● **MATERIAL FOR THIS TASK**
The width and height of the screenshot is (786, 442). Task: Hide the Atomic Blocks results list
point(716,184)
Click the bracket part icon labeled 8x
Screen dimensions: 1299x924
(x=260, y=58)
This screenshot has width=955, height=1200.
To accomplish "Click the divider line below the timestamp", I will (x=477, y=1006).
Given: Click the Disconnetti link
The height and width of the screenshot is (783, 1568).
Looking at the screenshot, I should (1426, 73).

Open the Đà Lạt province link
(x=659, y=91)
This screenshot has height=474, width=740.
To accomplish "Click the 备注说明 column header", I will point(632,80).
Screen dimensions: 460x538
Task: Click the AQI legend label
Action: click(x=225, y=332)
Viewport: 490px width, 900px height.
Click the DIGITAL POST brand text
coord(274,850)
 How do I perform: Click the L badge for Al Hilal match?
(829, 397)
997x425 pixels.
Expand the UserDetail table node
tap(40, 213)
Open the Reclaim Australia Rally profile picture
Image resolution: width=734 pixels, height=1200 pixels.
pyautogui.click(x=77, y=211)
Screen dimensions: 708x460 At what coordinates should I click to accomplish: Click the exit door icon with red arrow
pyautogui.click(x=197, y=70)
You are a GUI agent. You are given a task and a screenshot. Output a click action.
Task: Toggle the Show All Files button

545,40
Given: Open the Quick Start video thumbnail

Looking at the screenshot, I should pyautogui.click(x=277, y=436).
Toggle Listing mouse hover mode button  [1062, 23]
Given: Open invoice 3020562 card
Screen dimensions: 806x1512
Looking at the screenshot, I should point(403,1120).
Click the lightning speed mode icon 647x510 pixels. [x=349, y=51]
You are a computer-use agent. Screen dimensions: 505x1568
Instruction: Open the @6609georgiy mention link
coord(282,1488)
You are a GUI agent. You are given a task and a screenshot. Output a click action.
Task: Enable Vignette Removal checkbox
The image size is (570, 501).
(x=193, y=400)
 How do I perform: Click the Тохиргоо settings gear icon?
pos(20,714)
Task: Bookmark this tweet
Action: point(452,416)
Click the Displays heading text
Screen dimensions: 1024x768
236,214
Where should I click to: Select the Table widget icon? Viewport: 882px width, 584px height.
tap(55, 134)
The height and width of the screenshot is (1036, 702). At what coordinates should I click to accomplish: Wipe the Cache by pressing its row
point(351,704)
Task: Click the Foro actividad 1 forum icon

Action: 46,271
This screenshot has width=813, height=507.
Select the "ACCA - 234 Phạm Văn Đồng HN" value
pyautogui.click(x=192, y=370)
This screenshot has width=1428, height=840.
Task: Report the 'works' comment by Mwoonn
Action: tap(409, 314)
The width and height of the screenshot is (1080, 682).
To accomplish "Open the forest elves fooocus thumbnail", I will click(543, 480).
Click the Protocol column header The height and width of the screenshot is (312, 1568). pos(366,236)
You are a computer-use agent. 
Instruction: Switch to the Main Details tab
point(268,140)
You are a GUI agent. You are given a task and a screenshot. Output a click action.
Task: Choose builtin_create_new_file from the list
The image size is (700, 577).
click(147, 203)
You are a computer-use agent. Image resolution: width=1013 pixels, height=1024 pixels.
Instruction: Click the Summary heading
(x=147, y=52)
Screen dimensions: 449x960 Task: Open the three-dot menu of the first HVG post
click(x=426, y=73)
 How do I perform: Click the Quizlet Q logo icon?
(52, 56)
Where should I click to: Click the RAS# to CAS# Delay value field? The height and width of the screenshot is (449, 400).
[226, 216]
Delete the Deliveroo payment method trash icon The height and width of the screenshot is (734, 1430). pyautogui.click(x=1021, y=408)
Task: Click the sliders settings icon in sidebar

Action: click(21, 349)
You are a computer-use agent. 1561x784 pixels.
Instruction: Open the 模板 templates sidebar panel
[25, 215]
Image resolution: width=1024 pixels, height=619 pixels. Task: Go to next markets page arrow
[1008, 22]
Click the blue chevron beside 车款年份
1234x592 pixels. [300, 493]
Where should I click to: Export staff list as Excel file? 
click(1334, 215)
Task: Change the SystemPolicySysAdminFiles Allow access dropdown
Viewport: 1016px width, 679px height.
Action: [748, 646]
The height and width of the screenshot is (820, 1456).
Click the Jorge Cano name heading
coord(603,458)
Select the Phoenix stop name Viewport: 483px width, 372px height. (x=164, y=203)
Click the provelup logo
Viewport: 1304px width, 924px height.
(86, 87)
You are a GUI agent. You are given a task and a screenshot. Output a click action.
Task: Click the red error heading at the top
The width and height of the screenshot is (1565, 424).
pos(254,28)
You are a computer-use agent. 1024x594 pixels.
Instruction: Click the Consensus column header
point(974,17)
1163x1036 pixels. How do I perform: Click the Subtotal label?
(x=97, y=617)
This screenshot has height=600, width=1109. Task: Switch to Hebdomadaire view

● **WHAT YOU WILL DO**
All lines of the records containing "mode" should be shown.

● **EXERCISE ANSWER**
Toggle Listing mouse hover mode button  [1062, 23]
Click the lightning speed mode icon 647x510 pixels. [x=349, y=51]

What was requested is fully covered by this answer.